- Born: 3 March 1895 Merano
- Died: 3 February 1965 (aged 69)
- Known for: Photography
- Notable work: Peking (1928)

= Heinz von Perckhammer =

Tyrolean photographer

Heinz (Heinrich Josef Anton Alois) von Perckhammer (1895–1965) was a Tyrolean photographer best known for his Chinese nudes and Beijing street scenes.

== Life ==

Perckhammer was born in Merano, Austria-Hungary (now Italy) on 3 March 1895. In the First World War he served aboard the SMS Kaiserin Elisabeth during the Siege of Tsingtao and from 1917 to 1919 was a Japanese prisoner of war. He remained in China for several years after his release. In 1928 two volumes of his photographs were published in Berlin: one of carefully posed Chinese nudes, many taken in Macao brothels, under the title Edle nacktheit in China (The Culture of the Nude in China), and one of Beijing street photography, as Peking. In 1929 he accompanied the airship LZ 127 Graf Zeppelin on its round-the-world tour, as a photojournalist for the Berlin illustrated weekly Die Woche.

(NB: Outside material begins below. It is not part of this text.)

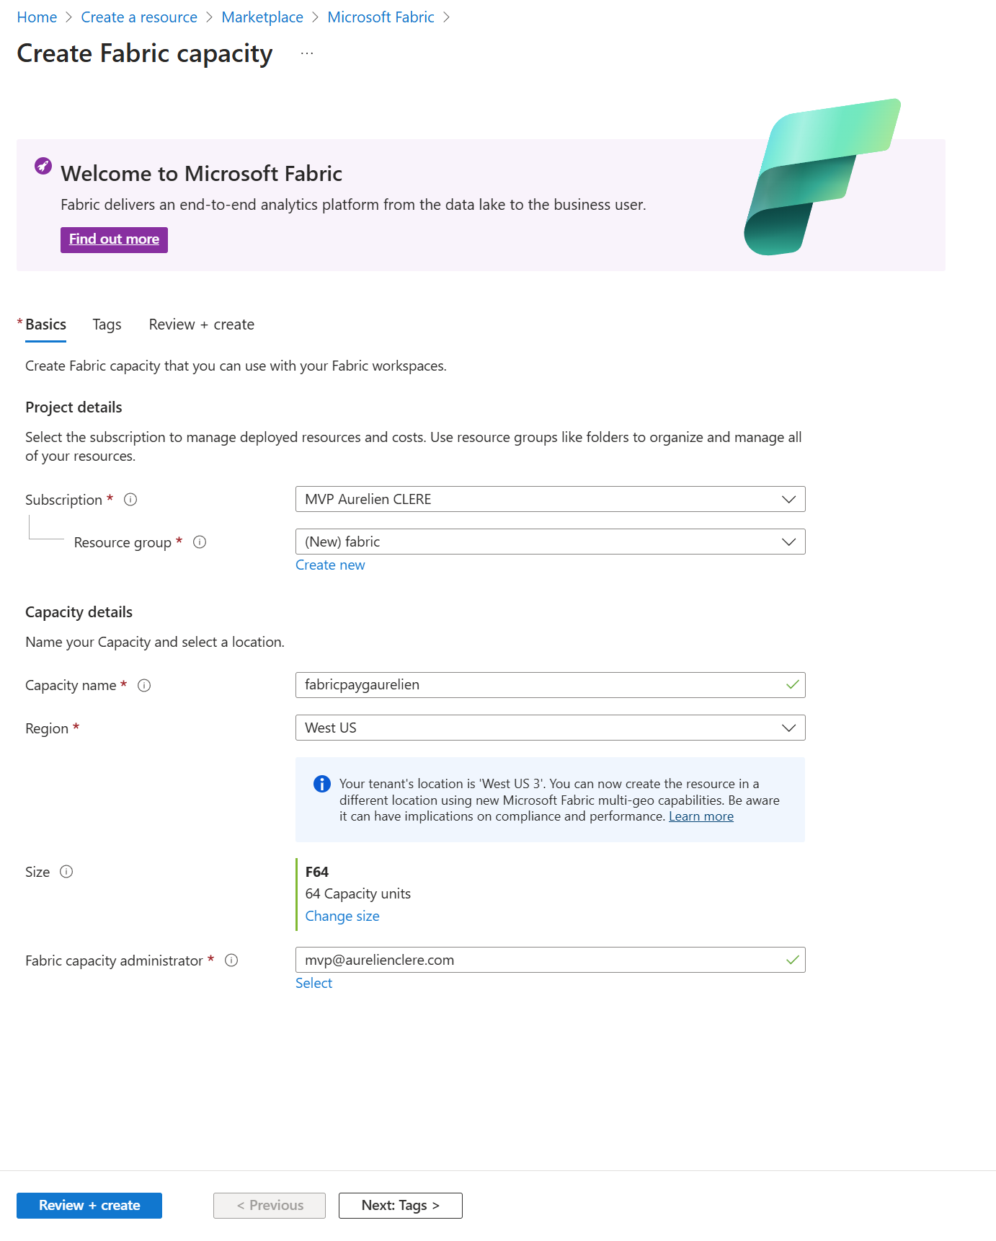Screen dimensions: 996x1241
Task: Click the Next: Tags button
Action: click(400, 1205)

By 1932 Perckhammer had established a studio in Berlin, where his work included nudes and fashion photography. In the late 1930s some of his images were used as propaganda for the Strength Through Joy movement, and during the Second World War he served as a war photographer attached to the Waffen-SS. His studio in Berlin was bombed out in 1942, and after the war he returned to Merano. He died, aged 69, on 3 February 1965.